**DOCUMENT TEXT**.
-*-

World Tobacco Day took place on 31 May, proclaimed by the World Health Organisation to draw attention to the global adverse health impacts of smoking. The World Vapers’ Alliance hosted a press conference in Brussels to draw attention to the Swedish example of a successful smoking-cessation strategy, as the EU struggles to develop a sensible approach to combat smoking-rates and provide further information on the issue.

The press conference was joined by the Swedish MEPs who actively support the Swedish harm reduction model, MEP Charlie Weimers and MEP Johan Nissinen, as well as members of the Swedish activist community.

Michael Landl, Director of the World Vapers’ Alliance, said in the course of World Vape Day: “World No Tobacco Day is a sad reminder that a new approach in the fight against smoking is needed. Instead of fighting less harmful alternatives like vaping, the EU and WHO must start accepting reality: harm reduction works!

“Sweden is becoming the first smoke-free country this year due to a consumer-friendly harm reduction approach. It is high time to learn from the Swedish experience and thereby save millions of lives. With a smart harm reduction approach, we can reach a smoke-free Europe way sooner than the target.”

Sweden is about to become the first country in the world to achieve a daily smoking rate below 5%, a benchmark to qualify it as a smoke-free country, 17 years ahead of the EU’s target while almost all other countries are failing.

-*-

Keep writing the article about the Brussels press conference on Sweden's smoking rate, starting right after its last sentence.

**GIVEN INFORMATION**.
-*-

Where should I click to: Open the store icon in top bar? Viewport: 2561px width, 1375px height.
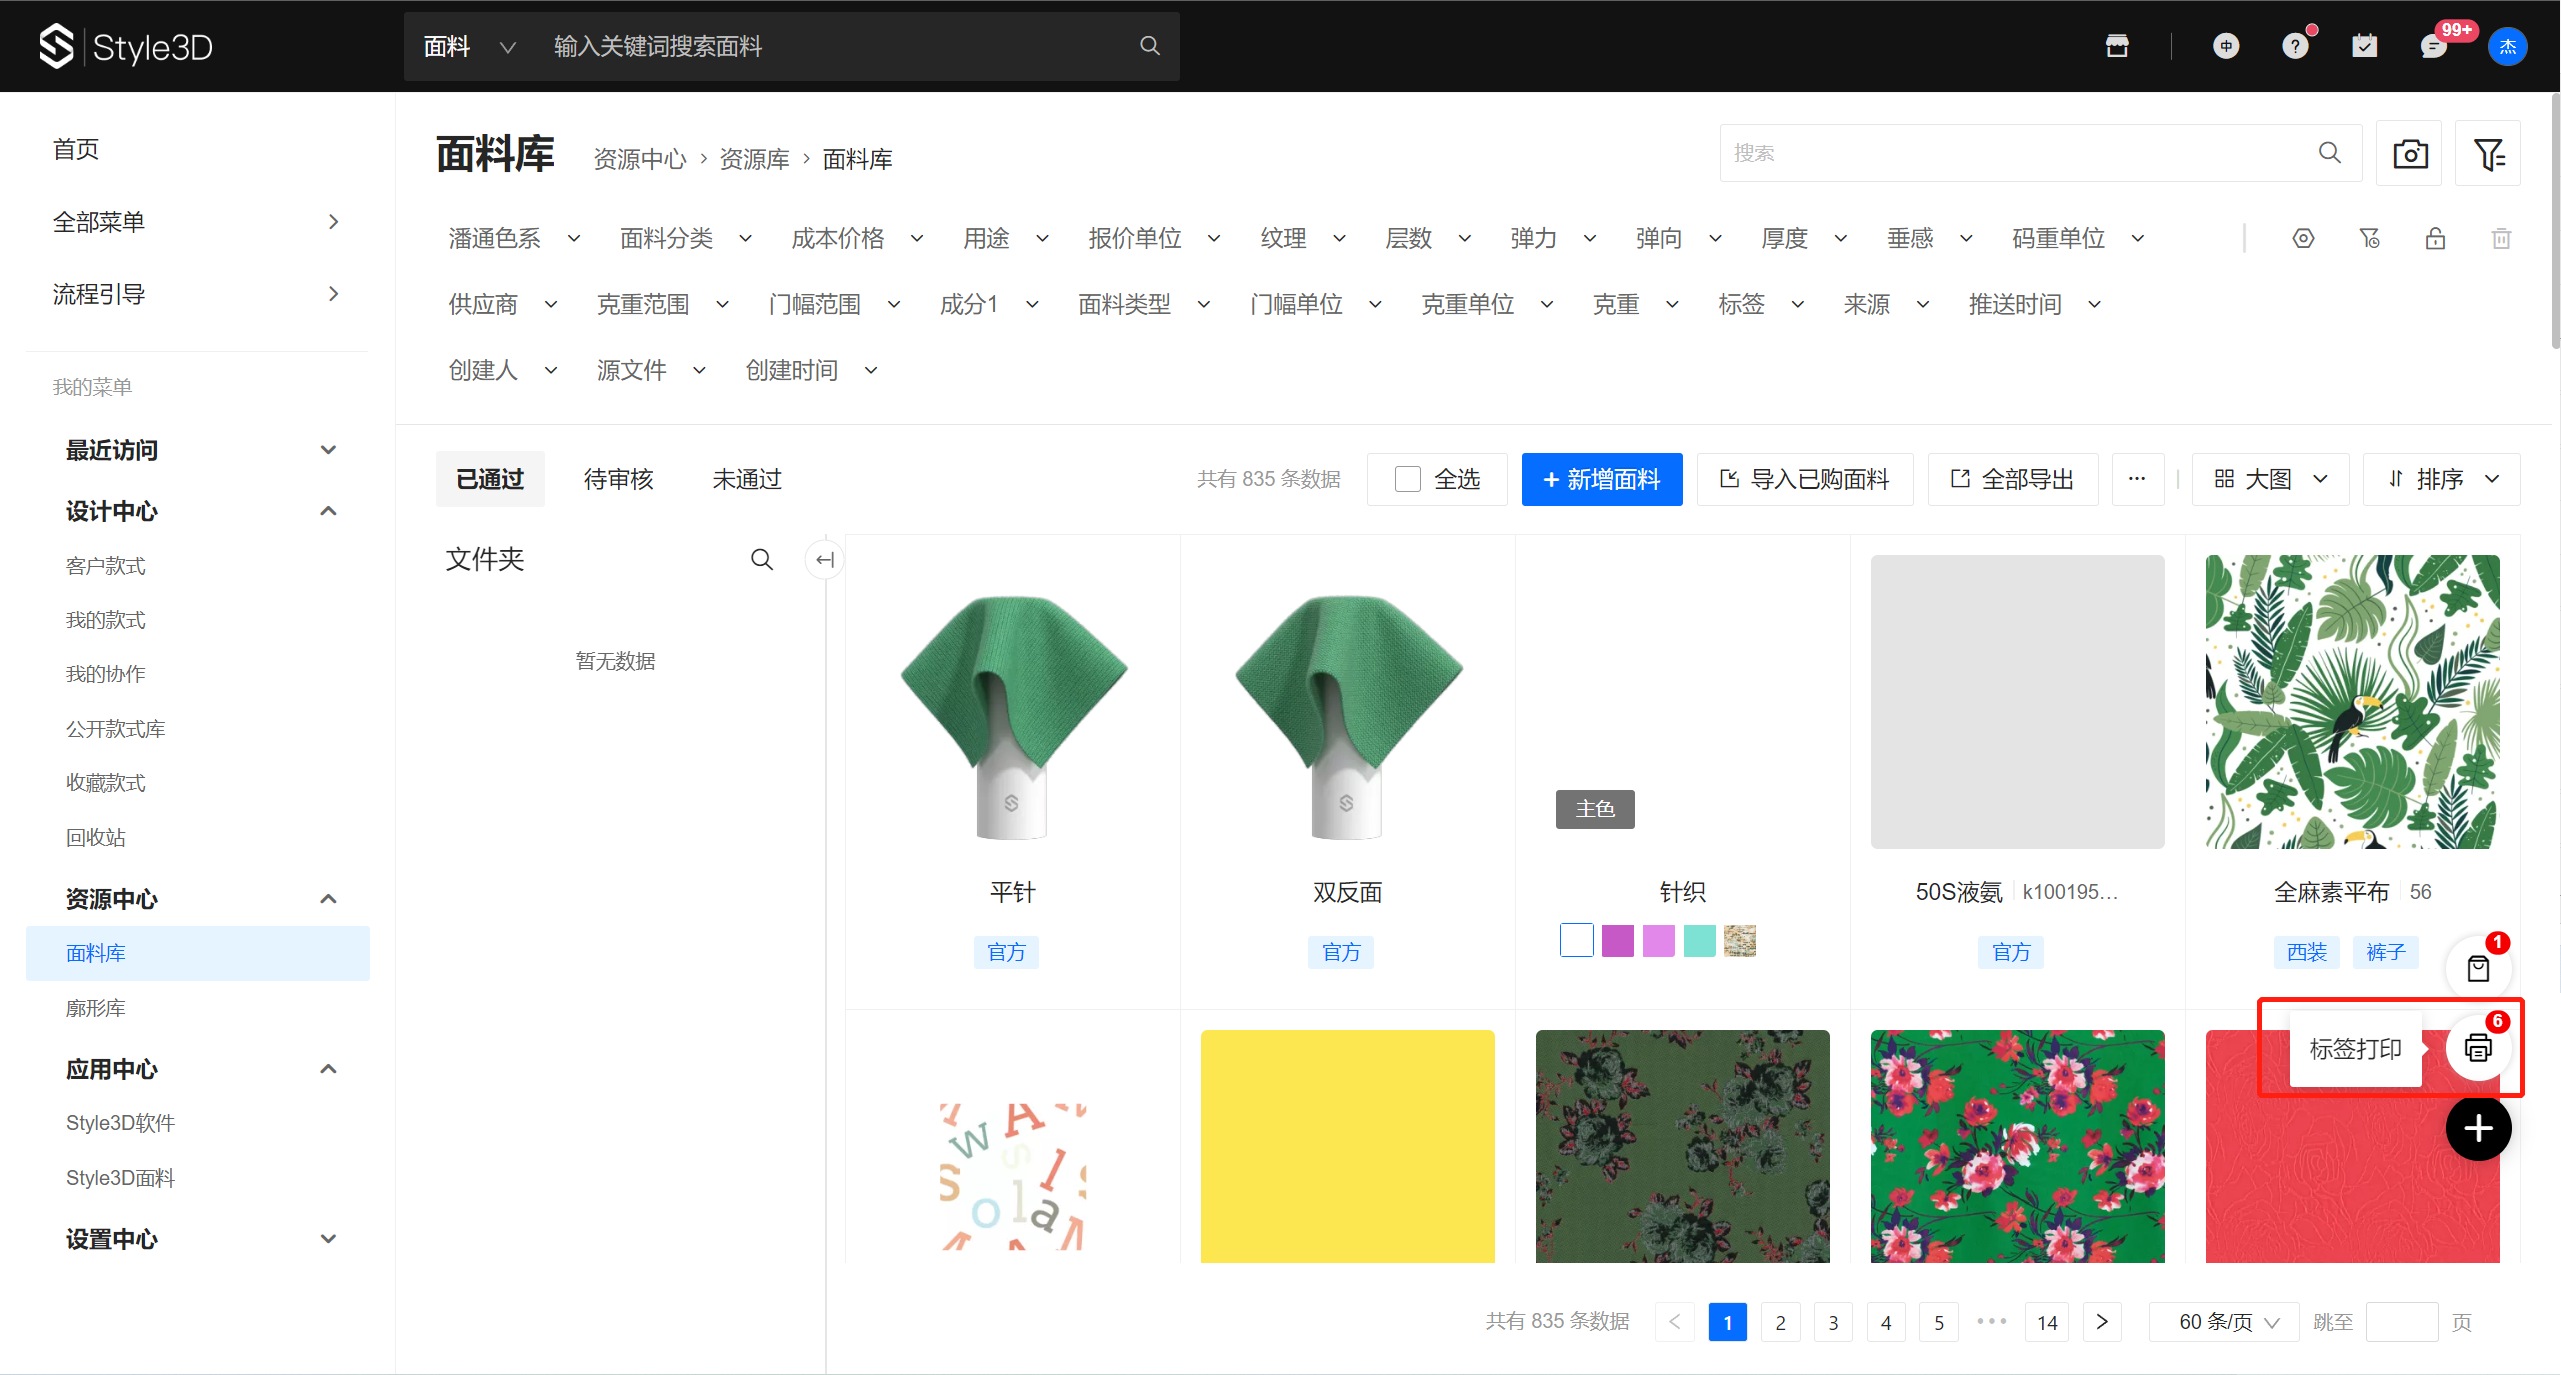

-*-

**ANSWER**.
MEP Charlie Weimers commented: "Policy should be evidence based. WHO will soon classify Sweden as Europe’s first smoke-free country because of harm reduction policies and widespread use of snus."

To reinforce the impact of the Swedish model, MEP Johann Nissinen said: “It is clear that smoking kills, and we need to do everything we can to prevent those unnecessary deaths.

“Sweden is the best example of how this is achievable, namely with a pragmatic harm reduction approach. It is the only country in the EU where snus is legal and popular with 18% of the population using it. Consuming snus instead of cigarettes saved many Swedish lives. It is time that the EU Commission expects this reality and starts acting accordingly.”

Carissa Düring, a spokesperson for a non-profit consumer organisation, Considerate Pouches, added: “It has always surprised me why not more countries allow a product like snus that has helped millions quit smoking and has been safely used for more than 200 years in Sweden. Sweden is a natural experiment that shows that harm reduction works. The low smoking rates speak for themselves.”

The World Vapers’ Alliance has released a guide to the Swedish smoke-free model which was discussed at a press conference. Further information about it can be found here.

The Swedish case presents the third and final determining pillar in the pro-harm reduction argument. The science, the experience of the consumers, and now the Swedish example are prove that harm reduction works in achieving a smoke-free society. Now we have an undeniable case that the EU-wide regulation must be risk-based and evidence-supported,” said Michael Landl.

Only with the harm reduction approach as a centrepiece of the new Tobacco Products Regulation, so the EU can achieve its smoking-free goals before the target.”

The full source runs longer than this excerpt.